About Parts, Part Assemblies, Part Instances

A part is an engineering representation of a physical part, and a part assembly is a group of part assemblies and/or parts. Part Instances, which are recognized from PDM, are automatically converted to Part Instances on import into HyperMesh.

Parts and Part Assemblies

HyperMesh supports CAE parts ( ) and part assemblies ( ) and PDM parts () and part assemblies ( ).

Parts assemblies and parts facilitate the one-to-one mapping of a CAD hierarchy into the HyperMesh environment as a CAE hierarchy. The CAE hierarchy can be created manually or can be imported from a PDM system via a neutral file format such as PLMXML.


Figure 1. PDM BOM


Figure 2. HyperMesh BOM

If a part is comprised of multiple components, such as cast parts or tailor-welded blanks, you can perform actions such as visualization view modes, model management, and connector link definition at the part level.
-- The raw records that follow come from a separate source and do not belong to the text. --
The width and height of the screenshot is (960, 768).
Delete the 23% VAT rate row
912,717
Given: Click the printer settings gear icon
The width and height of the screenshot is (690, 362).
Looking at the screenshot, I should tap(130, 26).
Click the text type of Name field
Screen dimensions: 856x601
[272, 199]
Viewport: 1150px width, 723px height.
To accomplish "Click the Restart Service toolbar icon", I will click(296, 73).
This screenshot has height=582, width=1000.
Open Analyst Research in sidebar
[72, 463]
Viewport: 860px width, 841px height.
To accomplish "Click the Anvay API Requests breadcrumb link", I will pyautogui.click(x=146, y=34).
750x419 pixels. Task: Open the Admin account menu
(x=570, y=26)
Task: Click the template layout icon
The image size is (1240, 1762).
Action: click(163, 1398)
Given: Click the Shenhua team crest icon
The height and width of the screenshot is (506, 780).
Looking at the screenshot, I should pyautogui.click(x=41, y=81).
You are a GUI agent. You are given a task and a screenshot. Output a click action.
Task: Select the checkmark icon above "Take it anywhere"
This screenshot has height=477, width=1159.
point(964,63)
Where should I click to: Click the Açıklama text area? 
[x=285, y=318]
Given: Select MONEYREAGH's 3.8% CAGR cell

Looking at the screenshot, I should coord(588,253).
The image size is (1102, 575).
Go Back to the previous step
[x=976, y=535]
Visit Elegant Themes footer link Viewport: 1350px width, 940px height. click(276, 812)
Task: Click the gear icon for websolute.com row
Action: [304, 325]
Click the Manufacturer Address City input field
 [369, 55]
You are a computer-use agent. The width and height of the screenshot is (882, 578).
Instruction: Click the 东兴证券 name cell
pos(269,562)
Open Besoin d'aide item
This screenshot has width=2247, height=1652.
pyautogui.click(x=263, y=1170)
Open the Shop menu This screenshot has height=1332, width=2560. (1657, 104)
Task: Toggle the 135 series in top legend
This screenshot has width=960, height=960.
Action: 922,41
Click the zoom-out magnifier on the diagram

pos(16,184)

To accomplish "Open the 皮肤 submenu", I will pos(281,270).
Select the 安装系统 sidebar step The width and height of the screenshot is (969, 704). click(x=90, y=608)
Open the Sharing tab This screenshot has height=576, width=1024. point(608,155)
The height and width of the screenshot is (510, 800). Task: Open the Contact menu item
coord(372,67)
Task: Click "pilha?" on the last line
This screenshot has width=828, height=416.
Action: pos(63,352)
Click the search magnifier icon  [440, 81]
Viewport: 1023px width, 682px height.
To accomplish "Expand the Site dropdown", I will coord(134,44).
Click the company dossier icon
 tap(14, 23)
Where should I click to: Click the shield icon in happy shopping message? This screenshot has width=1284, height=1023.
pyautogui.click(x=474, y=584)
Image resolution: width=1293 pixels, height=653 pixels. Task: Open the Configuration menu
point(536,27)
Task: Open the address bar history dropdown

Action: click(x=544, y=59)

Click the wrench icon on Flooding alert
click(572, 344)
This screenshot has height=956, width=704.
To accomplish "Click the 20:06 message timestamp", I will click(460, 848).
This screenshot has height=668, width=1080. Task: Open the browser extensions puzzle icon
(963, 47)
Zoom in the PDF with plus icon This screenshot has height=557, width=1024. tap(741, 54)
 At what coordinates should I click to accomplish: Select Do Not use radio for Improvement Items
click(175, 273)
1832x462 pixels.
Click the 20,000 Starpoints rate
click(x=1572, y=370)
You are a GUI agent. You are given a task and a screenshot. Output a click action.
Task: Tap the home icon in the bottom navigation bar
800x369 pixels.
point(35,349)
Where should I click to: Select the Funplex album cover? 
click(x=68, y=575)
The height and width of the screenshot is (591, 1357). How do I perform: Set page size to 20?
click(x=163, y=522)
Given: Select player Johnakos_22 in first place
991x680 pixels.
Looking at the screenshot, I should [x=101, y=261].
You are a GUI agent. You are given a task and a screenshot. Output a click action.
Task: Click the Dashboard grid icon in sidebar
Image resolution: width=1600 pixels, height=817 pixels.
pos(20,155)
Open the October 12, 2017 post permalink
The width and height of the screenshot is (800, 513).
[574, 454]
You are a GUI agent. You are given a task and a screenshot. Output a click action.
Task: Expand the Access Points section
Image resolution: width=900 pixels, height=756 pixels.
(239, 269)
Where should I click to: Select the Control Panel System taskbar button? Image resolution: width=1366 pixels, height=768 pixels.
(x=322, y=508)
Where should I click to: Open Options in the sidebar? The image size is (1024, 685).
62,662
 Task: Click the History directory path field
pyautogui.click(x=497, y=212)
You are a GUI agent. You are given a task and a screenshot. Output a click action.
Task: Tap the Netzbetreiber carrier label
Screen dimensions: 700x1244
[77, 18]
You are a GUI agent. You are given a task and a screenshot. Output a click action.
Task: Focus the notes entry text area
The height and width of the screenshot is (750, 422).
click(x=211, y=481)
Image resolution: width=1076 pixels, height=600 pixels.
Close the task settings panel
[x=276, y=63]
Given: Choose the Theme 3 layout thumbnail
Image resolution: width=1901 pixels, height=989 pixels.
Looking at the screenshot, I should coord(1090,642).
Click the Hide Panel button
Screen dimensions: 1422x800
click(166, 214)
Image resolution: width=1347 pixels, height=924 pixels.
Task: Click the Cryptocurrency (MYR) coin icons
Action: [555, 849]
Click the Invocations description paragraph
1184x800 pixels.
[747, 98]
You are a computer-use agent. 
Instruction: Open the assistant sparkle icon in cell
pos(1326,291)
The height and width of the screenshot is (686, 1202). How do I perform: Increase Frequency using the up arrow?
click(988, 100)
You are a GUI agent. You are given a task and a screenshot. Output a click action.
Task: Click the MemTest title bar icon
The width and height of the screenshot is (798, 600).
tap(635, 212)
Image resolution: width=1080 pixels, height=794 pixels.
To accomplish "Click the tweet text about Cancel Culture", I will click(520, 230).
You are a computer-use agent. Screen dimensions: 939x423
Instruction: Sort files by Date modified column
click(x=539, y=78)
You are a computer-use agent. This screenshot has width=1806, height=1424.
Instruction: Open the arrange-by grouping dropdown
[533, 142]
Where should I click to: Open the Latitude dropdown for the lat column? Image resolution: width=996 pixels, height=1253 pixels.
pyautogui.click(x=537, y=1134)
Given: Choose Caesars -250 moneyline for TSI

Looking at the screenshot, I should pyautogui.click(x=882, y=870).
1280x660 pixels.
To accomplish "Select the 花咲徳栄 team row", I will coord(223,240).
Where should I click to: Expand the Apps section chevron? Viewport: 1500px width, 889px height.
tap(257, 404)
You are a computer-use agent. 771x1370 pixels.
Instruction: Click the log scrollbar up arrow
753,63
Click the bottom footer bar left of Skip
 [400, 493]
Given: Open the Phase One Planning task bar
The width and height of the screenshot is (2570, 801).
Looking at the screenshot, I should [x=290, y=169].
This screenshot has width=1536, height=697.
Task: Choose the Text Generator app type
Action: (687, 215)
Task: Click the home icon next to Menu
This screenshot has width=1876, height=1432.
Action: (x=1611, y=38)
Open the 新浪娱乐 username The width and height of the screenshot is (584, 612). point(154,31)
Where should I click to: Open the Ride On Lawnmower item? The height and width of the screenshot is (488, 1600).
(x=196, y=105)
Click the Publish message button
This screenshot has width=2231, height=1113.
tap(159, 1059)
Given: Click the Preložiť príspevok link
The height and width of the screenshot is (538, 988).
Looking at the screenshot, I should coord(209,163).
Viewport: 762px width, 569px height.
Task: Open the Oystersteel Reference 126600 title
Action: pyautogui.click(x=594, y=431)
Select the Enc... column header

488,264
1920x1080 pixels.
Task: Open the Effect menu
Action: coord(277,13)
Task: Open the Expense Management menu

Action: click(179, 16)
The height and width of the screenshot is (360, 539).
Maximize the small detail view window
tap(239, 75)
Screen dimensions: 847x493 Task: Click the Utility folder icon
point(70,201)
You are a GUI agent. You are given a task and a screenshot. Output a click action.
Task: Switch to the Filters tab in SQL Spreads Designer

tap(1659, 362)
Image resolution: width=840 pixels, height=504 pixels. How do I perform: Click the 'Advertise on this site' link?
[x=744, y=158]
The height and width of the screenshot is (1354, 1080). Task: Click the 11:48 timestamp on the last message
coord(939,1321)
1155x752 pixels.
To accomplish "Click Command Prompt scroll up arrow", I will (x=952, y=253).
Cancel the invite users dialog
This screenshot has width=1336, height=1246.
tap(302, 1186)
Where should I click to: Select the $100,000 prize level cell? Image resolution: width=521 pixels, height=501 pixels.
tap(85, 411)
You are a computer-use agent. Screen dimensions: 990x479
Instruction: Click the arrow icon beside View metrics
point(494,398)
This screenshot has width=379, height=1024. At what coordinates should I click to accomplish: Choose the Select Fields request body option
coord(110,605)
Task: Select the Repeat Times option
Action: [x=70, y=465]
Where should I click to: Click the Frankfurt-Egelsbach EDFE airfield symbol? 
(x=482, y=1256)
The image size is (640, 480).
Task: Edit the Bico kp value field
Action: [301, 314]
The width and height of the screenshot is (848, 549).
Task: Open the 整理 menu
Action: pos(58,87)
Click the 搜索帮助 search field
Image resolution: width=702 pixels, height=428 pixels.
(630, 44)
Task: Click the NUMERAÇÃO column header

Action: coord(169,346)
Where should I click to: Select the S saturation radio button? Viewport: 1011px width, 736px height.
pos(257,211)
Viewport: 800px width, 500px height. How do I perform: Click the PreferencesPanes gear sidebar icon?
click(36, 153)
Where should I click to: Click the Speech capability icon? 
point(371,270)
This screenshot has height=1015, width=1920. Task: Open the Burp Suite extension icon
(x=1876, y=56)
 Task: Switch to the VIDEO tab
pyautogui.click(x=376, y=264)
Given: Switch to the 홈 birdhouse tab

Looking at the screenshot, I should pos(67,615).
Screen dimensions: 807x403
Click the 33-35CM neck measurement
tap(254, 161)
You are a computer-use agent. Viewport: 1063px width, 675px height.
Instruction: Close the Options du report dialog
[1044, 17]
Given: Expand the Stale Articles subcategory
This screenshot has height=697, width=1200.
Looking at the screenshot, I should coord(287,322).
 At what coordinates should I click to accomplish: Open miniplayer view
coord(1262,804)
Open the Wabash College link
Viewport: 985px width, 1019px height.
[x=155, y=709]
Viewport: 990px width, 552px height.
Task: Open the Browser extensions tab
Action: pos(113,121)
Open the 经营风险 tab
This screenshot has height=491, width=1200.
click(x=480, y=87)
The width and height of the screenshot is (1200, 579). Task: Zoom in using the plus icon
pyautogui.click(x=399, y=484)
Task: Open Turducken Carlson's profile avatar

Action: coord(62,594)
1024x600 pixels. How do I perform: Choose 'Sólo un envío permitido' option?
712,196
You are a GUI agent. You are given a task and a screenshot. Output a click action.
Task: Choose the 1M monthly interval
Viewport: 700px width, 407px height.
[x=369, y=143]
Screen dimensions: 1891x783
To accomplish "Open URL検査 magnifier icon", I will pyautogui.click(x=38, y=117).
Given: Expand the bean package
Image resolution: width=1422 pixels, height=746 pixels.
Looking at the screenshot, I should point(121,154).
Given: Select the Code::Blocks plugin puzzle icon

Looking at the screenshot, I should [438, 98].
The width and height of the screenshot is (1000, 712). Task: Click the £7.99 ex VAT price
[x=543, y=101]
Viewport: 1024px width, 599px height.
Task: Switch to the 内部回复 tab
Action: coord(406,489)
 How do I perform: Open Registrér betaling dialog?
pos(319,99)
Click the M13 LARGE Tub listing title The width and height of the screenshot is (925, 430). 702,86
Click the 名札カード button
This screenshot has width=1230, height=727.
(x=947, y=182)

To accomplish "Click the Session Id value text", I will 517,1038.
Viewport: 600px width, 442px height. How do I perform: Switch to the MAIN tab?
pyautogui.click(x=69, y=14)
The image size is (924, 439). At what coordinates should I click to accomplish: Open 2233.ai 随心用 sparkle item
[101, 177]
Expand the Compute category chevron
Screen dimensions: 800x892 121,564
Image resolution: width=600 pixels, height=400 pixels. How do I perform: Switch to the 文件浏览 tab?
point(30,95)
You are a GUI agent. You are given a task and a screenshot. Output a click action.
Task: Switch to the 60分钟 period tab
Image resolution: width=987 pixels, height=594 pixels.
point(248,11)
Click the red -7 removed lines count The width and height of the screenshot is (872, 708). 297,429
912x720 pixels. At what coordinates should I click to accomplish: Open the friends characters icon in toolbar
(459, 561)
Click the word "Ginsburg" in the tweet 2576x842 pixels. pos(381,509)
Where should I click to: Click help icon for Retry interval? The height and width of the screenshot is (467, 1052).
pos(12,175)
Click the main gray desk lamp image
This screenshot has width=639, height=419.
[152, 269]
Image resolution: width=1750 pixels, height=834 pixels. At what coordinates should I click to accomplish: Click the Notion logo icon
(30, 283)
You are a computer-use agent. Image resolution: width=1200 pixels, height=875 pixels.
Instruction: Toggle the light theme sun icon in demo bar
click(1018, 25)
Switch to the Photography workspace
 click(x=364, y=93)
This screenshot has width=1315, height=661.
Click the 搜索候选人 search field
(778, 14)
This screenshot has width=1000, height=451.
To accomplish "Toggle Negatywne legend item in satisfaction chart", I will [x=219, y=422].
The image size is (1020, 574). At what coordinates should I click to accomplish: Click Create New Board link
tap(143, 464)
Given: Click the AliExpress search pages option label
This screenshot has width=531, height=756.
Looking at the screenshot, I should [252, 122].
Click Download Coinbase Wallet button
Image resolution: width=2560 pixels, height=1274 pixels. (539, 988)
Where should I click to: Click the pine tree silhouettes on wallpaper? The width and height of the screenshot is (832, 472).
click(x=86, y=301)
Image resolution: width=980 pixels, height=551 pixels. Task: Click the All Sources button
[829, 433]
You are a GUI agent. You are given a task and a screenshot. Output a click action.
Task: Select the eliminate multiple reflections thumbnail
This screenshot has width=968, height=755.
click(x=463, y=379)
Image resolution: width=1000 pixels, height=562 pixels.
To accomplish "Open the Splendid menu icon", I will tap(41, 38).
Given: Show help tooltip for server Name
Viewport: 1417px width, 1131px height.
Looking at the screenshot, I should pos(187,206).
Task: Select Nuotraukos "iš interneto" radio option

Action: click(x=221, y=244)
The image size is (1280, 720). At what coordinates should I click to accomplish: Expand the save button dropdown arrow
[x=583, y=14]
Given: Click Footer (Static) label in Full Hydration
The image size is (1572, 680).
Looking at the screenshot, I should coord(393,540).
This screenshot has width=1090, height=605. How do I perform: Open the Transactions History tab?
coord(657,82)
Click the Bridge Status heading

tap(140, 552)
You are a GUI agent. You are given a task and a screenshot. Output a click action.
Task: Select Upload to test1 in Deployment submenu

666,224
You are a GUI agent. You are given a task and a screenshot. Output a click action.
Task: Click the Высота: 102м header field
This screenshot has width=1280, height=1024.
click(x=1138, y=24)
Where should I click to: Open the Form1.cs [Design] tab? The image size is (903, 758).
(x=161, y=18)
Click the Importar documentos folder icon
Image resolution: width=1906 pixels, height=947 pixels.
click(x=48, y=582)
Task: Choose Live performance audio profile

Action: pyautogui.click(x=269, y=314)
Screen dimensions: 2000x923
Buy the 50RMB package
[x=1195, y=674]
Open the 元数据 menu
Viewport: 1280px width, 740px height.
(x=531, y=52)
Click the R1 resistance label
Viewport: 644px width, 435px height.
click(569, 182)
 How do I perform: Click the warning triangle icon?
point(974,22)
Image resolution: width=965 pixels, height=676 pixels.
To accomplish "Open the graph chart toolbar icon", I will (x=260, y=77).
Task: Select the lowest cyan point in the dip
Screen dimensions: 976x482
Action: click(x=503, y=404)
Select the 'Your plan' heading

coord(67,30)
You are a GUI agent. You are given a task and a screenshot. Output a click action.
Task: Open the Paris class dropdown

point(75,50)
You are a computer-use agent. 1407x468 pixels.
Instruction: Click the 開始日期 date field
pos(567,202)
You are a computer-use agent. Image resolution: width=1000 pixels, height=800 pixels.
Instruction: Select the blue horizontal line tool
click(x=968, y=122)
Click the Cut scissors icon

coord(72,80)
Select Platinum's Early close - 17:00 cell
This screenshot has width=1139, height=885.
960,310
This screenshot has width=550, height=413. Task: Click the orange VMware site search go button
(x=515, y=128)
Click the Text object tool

Parts can be used to organize a physical part that is made up of multiple components in a CAE model as a single part.



Figure 3. Cast Part in Part Browser

In the Part Browser, collapsing all folders at the part level enables you to see all owned and referenced entities. Expanding folders at the part level displays a nested list of all referenced components and their entity specific attribute values which are shown in the respective columns.

Part Instances

The Part browser provides limited support for part instances of externally sourced BOMs.

Part Instances () share UID and Part names. The name assigned to child instances is incremented by *.ixx, where xx indicates the number of the child instance. The positioning of Part Instances is dictated by the transformation matrix applied to the Part in the PDM system. Part Instances can also be created and broken interactively in a session. Upon creation, you will automatically be prompted to transform the part via the Transform tool. When broken, instances are split into two separate parts that are independent of each other.

In circular, symmetric, or rectangular patterns, certain parts may appear in a BOM multiple times. Typical examples include bolts, hinges, and symmetric parts.

Creating or saving part representations for instantiated parts saves a single representation in the repository. Importing instantiated parts positions them according to their respective 4 x 3 transformation matrices.